## TASK BRIEF
Reproduce exactly only the lines from the line that holds "Image resolution: width=1366" to the line that holds "Task: Expand the uploaded image to fullscreen", inclusive, in the listing below, and please leave out every picture.

## EXERCISE INPUT
------------------------

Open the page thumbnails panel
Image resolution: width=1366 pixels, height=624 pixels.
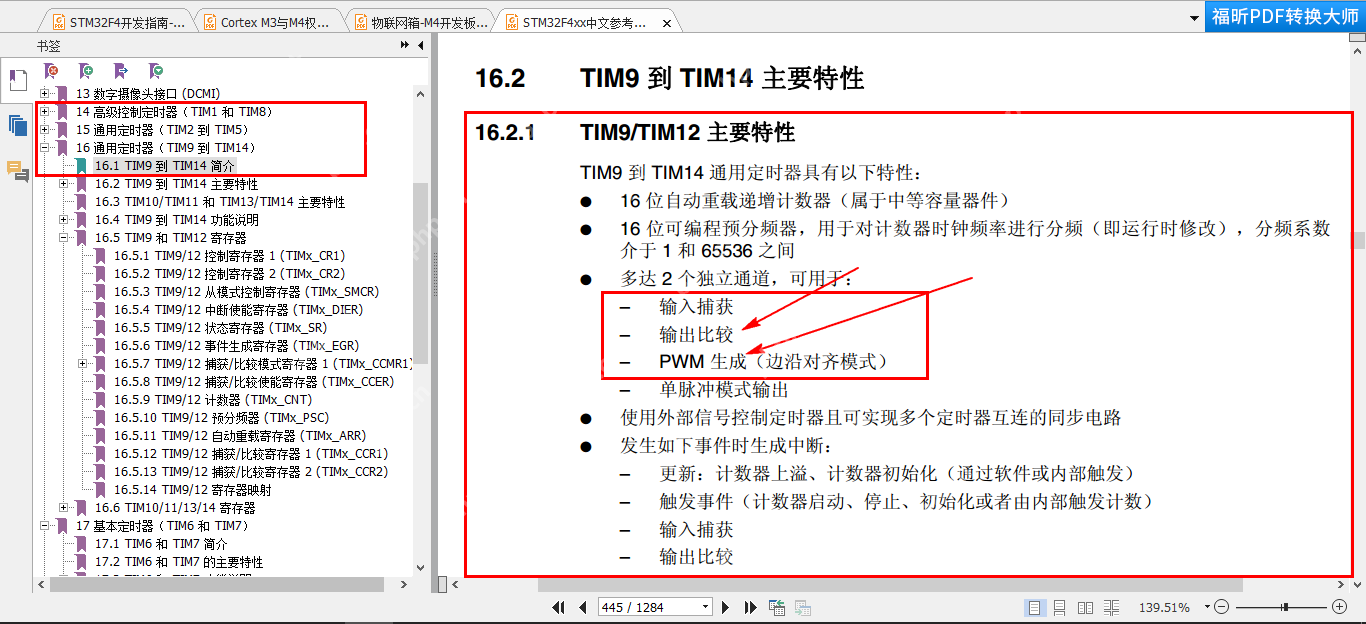pos(16,126)
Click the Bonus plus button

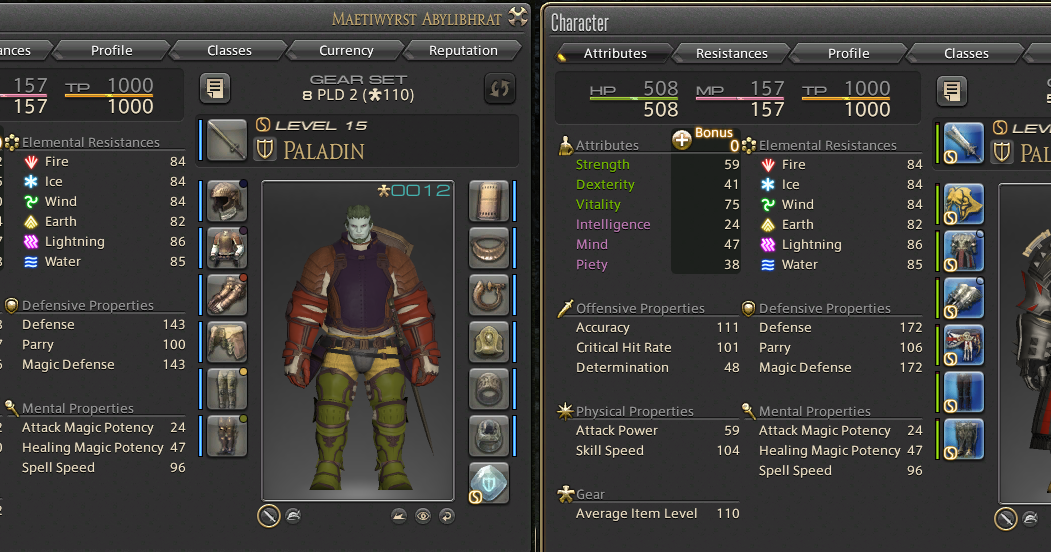[682, 139]
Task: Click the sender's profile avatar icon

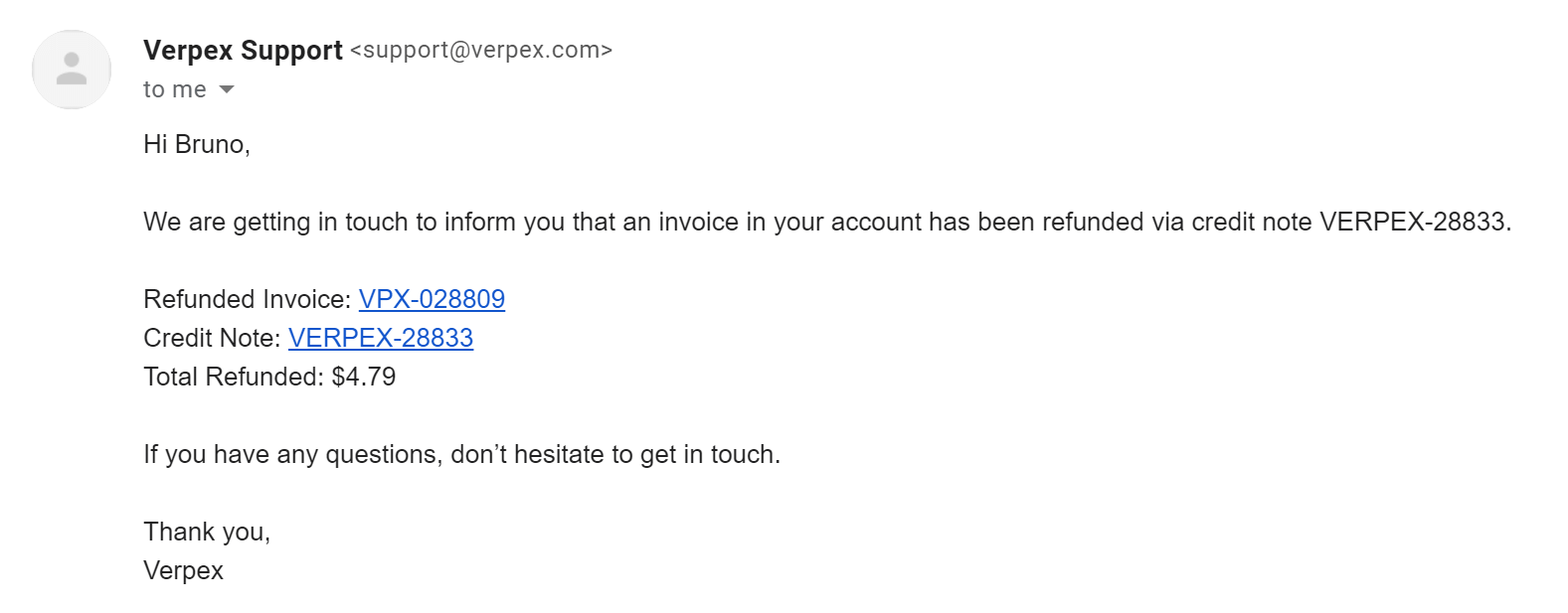Action: pos(72,70)
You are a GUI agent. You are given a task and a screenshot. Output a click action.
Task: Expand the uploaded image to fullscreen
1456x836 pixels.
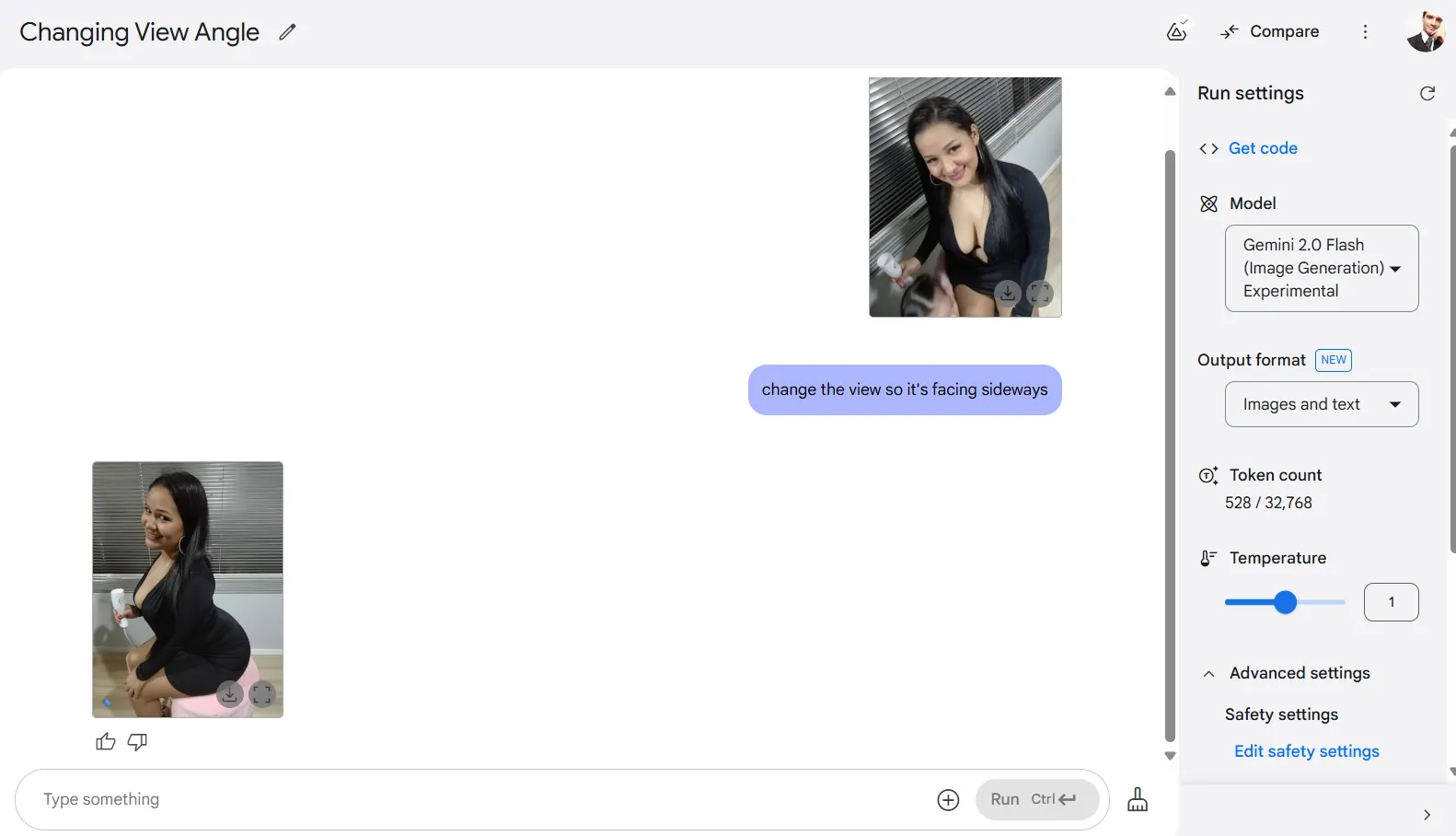point(1040,294)
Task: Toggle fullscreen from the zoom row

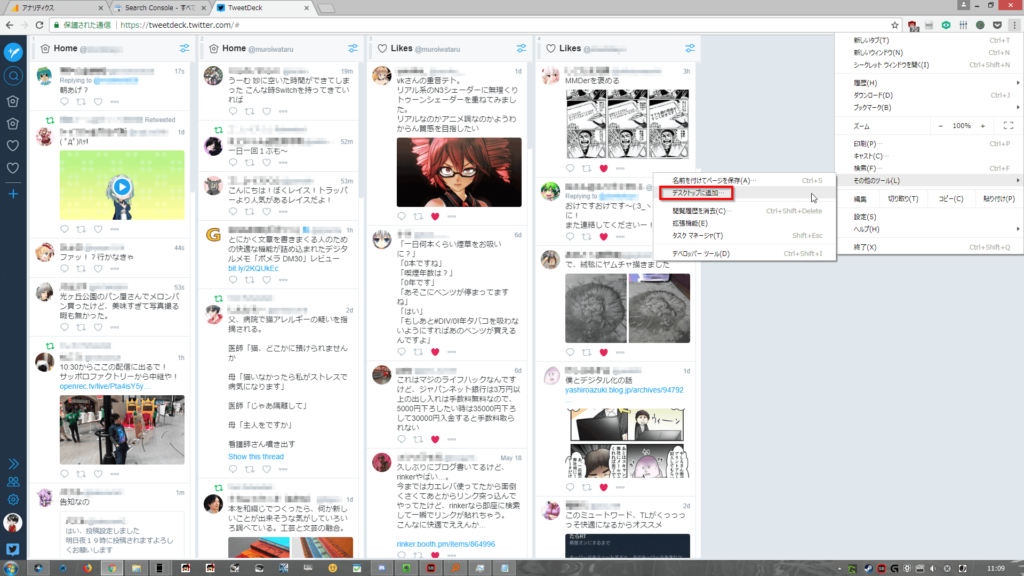Action: [x=1008, y=126]
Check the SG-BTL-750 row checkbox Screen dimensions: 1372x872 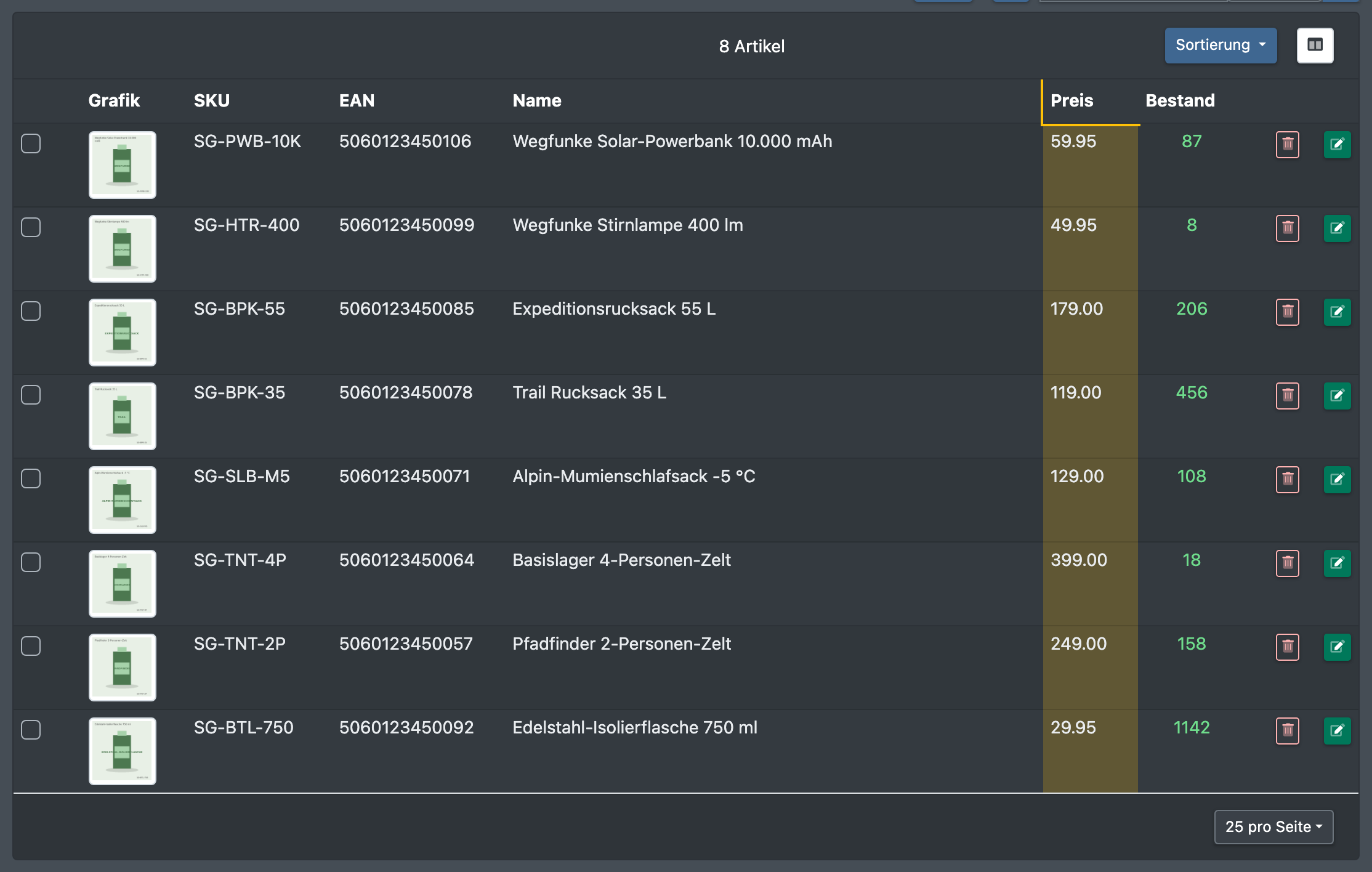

------------------------

## ANSWER BOX
Image resolution: width=1366 pixels, height=624 pixels.
pos(16,126)
Click the Bonus plus button

[682, 139]
Task: Click the sender's profile avatar icon

Action: pos(72,70)
You are a GUI agent. You are given a task and a screenshot. Output a click action.
Task: Expand the uploaded image to fullscreen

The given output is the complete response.